▸ **WHAT NEEDS TO BE DONE**
Using the records that follow, work out how many lines hold the string "entry" and provide that number only.

▸ **Stored data entries**
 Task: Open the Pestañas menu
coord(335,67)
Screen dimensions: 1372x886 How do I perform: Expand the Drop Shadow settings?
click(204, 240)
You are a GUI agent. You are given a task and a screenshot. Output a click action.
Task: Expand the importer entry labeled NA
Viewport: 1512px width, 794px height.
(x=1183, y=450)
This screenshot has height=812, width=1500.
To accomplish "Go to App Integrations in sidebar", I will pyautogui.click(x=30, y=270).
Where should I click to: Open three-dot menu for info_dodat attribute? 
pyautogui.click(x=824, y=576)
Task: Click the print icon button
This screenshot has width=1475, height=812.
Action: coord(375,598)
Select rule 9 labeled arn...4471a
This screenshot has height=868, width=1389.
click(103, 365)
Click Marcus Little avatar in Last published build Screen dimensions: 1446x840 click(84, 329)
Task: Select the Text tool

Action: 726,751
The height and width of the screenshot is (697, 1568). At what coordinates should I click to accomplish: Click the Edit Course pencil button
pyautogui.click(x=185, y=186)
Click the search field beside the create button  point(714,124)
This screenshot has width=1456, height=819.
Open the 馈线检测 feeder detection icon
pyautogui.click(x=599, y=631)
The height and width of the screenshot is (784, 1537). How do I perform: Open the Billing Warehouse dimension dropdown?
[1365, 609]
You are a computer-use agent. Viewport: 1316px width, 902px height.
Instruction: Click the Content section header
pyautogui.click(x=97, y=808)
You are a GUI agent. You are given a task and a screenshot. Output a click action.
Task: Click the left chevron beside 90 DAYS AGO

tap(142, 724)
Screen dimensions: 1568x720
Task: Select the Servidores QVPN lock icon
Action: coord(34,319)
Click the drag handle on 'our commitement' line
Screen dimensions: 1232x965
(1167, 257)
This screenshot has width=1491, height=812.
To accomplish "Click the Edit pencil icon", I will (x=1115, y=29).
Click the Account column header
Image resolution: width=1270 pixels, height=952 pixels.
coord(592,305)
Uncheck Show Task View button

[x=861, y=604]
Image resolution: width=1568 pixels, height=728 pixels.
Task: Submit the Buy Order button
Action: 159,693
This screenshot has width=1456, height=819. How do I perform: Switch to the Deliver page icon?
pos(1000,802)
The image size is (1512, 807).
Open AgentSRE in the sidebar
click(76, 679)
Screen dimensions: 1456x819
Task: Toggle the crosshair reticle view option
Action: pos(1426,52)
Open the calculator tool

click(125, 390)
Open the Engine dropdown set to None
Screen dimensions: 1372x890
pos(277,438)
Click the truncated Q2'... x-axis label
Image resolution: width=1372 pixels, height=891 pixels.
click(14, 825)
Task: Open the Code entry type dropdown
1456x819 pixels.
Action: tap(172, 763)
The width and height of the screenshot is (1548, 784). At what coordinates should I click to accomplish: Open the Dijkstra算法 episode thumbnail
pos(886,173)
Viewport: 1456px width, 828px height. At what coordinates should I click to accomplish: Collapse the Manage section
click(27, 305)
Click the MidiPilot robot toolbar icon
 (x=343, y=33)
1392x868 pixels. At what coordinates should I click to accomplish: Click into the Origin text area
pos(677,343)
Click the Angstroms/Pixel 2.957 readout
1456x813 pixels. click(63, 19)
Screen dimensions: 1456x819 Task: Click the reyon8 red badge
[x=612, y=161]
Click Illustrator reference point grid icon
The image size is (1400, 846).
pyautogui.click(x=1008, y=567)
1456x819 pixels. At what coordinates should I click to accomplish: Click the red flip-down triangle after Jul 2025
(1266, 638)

▸ **WRITTEN REPLY**
2